To many older Australians the current cash rate of 4.1% represents incredibly cheap money. Many will recall the days when banks charged up to 17% in the early 90s.
Those days were different, of course. Properties cost nothing like they do today. And while rates are low-ish today, the overall cost of a home takes a much larger slice of the weekly wage packet than it did 20 or 30 years ago.
But let’s explain why rates remain challenging for first homebuyers.
Interest rates are set by the Reserve Bank of Australia (RBA) whose primary responsibility is the financial stability of the nation.
When inflation looms – just as it did in the immediate months after Covid in 2022 – the RBA uses interest rates to dampen price rises. Effectively, it aims to curb spending and cool the economy, ultimately returning inflation to its target band of 2%-3%.
This action has significant consequences for the property market, where borrowing is fundamental.
Impact on Buyer Demand and Affordability
Increased interest rates directly impact borrowing costs, making mortgages more expensive. This reduces borrowing capacity, forcing potential buyers to reassess their budgets and often postpone or abandon purchase plans.

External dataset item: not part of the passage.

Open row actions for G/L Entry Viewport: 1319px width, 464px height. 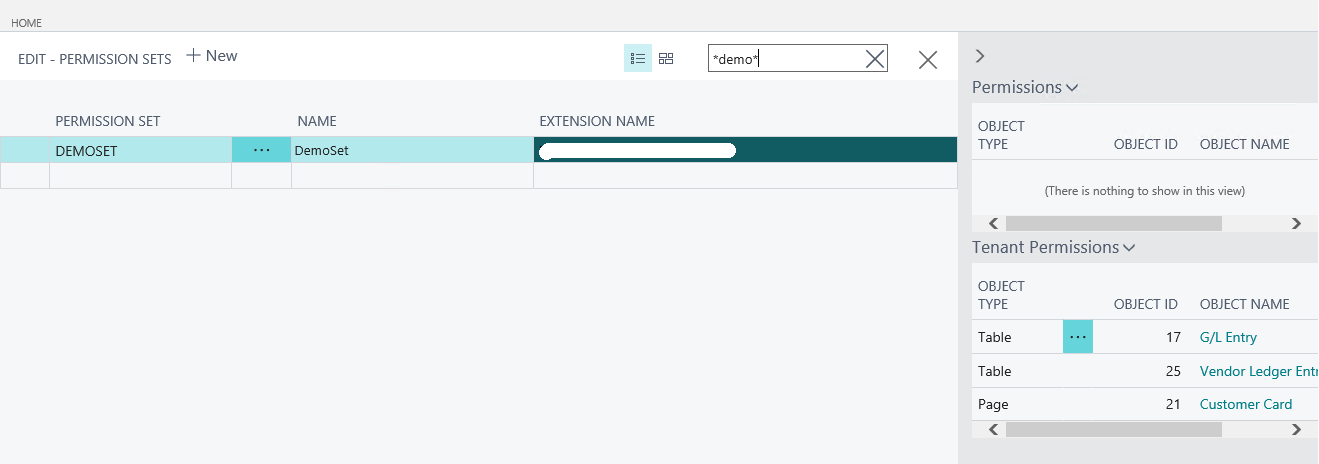tap(1077, 338)
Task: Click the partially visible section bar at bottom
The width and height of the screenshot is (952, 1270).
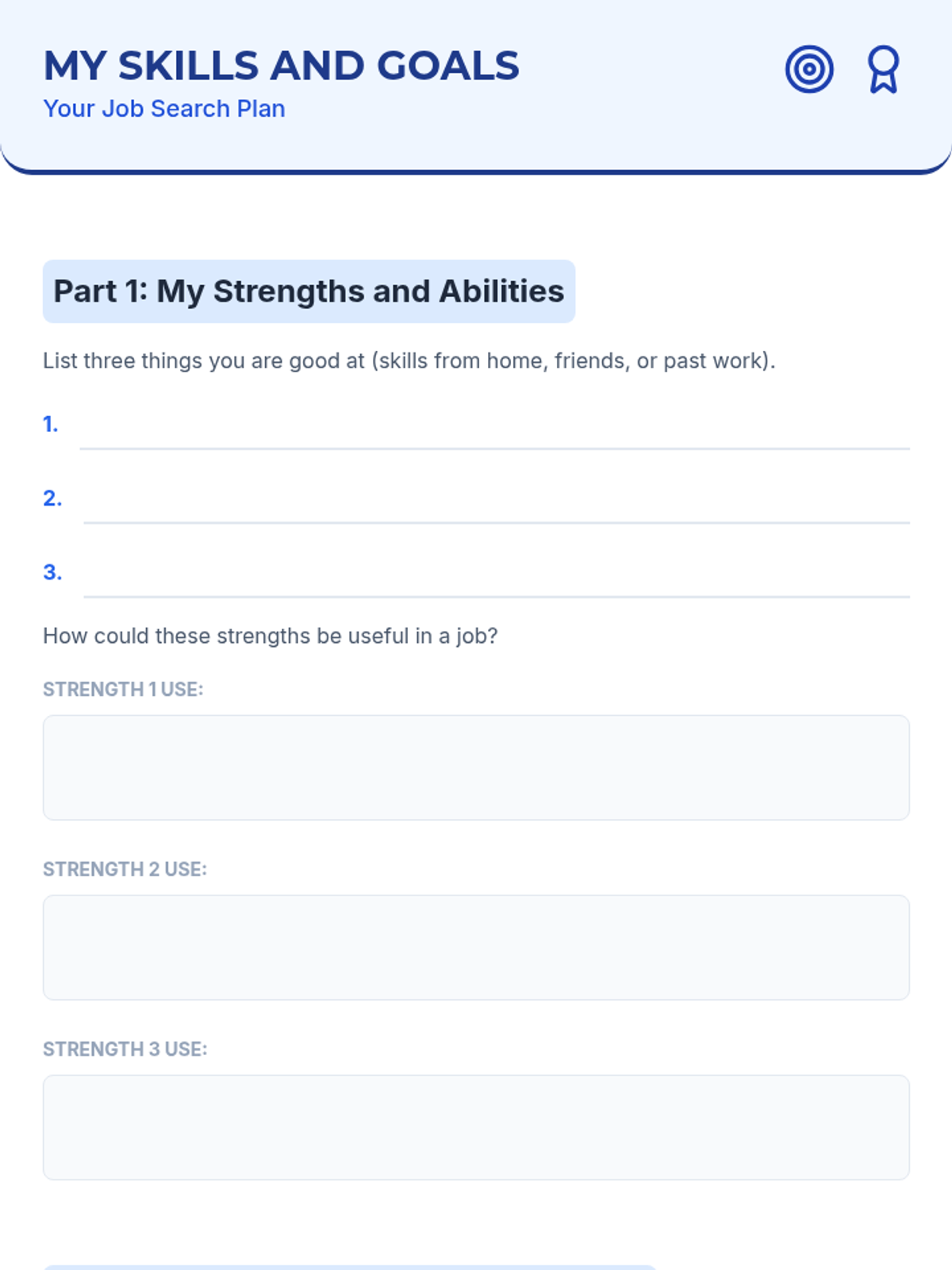Action: pos(349,1267)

Navigating this changing landscape can be complex, and seeking expert advice from those who’ve bought property before or have professional experience in the industry, such as real estate agents, is advisable.
Impact on Existing Homeowners
Existing homeowners with variable-rate mortgages are particularly vulnerable to rising interest rates.
Increased mortgage repayments strain household budgets, often necessitating cuts in discretionary spending. If you’re under significant financial pressure, the risk of mortgage stress and potential forced sales increases.
Investor Sentiment and Activity
Rising interest rates also influence investor behaviour. Higher borrowing costs diminish the attractiveness of property investment, potentially decreasing investor activity. This can further cool the market and impact rental yields.
So, why have most markets in Australia not seen a fall in prices because of rates?
It comes down to supply. High immigration intakes and pent-up demand have seen significant price increases in Perth, Adelaide and Brisbane. Sydney has also continued a growth trajectory. So high rates do not automatically mean lower prices.
Are the days of high interest rates over?
For the time being, probably yes.
Australia’s inflation rate is now 2.2% – well inside the target band set by the RBA. It is also substantially below the peak of post-Covid break-out inflation, which hit 7.8% in Q4 of 2022.
Now, as a first-time buyer, you should be able to view the interest rate environment as stable at worst and falling at best. There are lots of factors that come into play, however.
Therefore, we recommend you avoid distraction and focus on the fundamentals:
- Saving for your deposit.
- Researching homes in your target area.
- Talking to local real estate agents about local property trends.
- Finding a mortgage broker, who can offer a variety of mortgage deals and get you pre-approved when you are ready to buy.
- Commissioning a solicitor for your conveyancing needs.